Cecile Viboud, an epidemiologist at the US National Institutes of Health, singled out South Korea for praise.

After a surge in cases in February, Korean authorities boosted testing capacity and implemented stringent measures to prevent further transmission.

“A real turning point was the strong increase in testing that they did,” she told AFP.

“You need to know where you are in the epidemic to be able to do something about it. And to do that, you need to test.”

World Health Organization head Tedros Adhanom Ghebreyesus echoed the sentiment on Monday with a simple message for all countries: “test, test, test”.

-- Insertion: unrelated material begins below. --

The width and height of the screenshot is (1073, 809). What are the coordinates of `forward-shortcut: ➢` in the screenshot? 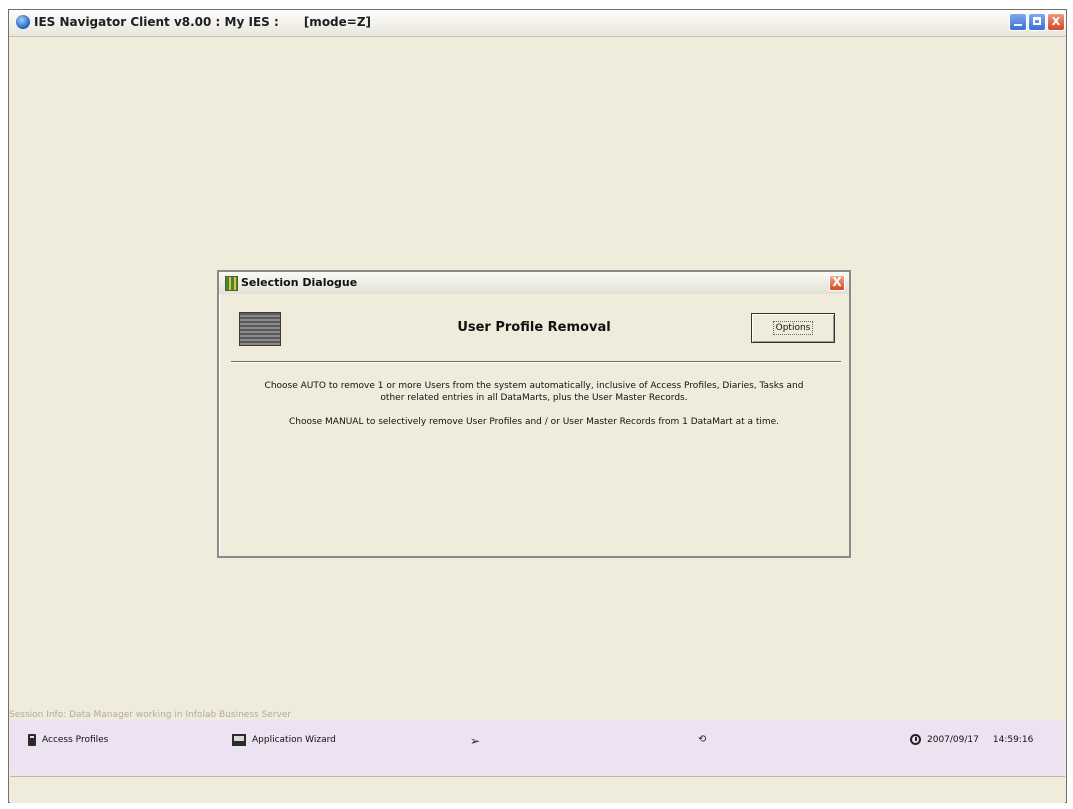 It's located at (475, 741).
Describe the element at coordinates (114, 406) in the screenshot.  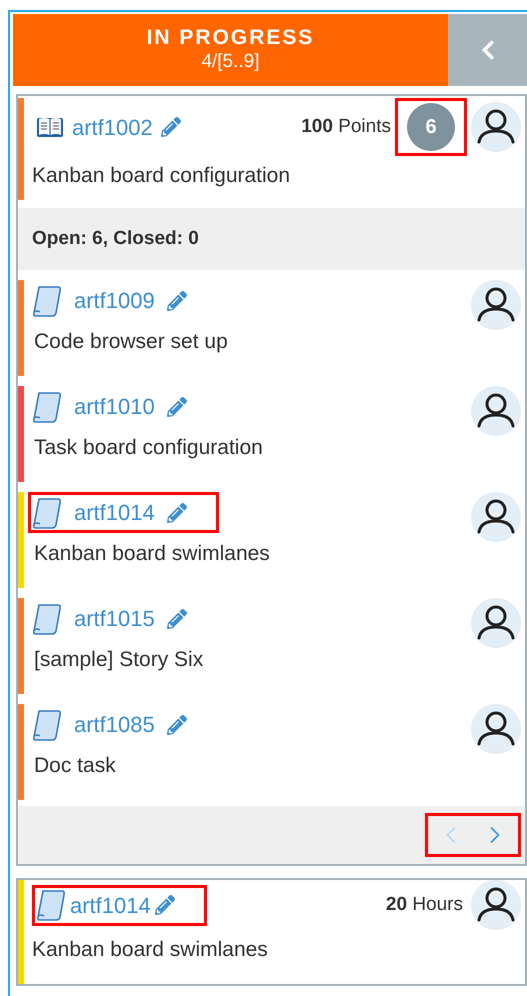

“If they test positive, isolate them & find out who they have been in close contact with up to 2 days before they developed symptoms & test those people too,” he said on Twitter.

Sharon Lewin, head of the world-leading Peter Doherty Institute for Infection and Immunity at the University of Melbourne, said another good example of testing and then tracing contacts of patients occurred in Singapore.

“Very early on they did aggressive testing and chased down cases through contact tracing, and very aggressively quarantining contacts,” she told AFP.

“They did some social distancing measures, but not as extreme. They closed schools for a while, but only for two or three weeks. They banned meetings, but people still went to work.”

But there is only a small window of opportunity to shut down an outbreak once a cluster of cases emerges.

These seem to have caught authorities in Italy and Spain — the two European countries worst hit by the pandemic — off guard.

As of Wednesday Italy had carried out 165,000 tests, compared with roughly 42,000 in France.

Ultimately, the true impact of the disease worldwide cannot be known until tests for COVID-19 antibodies — for example those patients who had it and recovered — are established.

There are several currently in development.